* _EXERCISE MATERIALS_:
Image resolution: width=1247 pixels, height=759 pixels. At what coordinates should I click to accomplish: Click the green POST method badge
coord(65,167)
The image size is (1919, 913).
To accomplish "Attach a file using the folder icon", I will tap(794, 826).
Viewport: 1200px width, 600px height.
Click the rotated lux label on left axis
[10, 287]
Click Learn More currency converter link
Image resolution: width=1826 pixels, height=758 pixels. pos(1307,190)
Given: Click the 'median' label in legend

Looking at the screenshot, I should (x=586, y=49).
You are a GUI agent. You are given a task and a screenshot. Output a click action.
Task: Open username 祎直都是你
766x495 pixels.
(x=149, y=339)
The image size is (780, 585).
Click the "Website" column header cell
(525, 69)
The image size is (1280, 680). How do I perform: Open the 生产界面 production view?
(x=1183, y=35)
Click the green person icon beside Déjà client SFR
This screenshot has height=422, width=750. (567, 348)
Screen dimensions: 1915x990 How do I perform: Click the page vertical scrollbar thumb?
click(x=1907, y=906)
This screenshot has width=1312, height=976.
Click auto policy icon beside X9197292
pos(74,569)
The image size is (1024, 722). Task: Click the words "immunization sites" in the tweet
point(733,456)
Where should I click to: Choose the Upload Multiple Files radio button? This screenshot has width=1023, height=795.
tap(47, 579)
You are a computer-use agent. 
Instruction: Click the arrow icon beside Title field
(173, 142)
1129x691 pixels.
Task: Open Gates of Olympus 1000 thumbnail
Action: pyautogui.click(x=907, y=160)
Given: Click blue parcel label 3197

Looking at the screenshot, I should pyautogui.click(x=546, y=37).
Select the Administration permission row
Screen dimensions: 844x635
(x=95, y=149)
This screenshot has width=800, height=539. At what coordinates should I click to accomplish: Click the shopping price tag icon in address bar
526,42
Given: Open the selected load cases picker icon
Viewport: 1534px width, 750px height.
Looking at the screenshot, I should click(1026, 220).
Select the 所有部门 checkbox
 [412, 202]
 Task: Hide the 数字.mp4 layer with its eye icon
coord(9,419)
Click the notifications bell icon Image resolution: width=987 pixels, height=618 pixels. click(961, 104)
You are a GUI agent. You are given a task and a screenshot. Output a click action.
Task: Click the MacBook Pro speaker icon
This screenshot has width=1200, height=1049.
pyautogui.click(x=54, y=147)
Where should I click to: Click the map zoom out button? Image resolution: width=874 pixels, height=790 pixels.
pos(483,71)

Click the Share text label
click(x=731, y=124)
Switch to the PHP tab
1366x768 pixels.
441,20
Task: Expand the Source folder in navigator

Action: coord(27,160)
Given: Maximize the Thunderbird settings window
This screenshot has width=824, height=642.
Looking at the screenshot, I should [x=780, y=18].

* _EXERCISE AIM_:
The expected output is the exact run of lines from the line with "This screenshot has width=1200, height=1049." through the last line of the material above.

* _REPLY TO THE TASK_:
This screenshot has width=1200, height=1049.
pyautogui.click(x=54, y=147)
Where should I click to: Click the map zoom out button? Image resolution: width=874 pixels, height=790 pixels.
pos(483,71)

Click the Share text label
click(x=731, y=124)
Switch to the PHP tab
1366x768 pixels.
441,20
Task: Expand the Source folder in navigator

Action: coord(27,160)
Given: Maximize the Thunderbird settings window
This screenshot has width=824, height=642.
Looking at the screenshot, I should [x=780, y=18].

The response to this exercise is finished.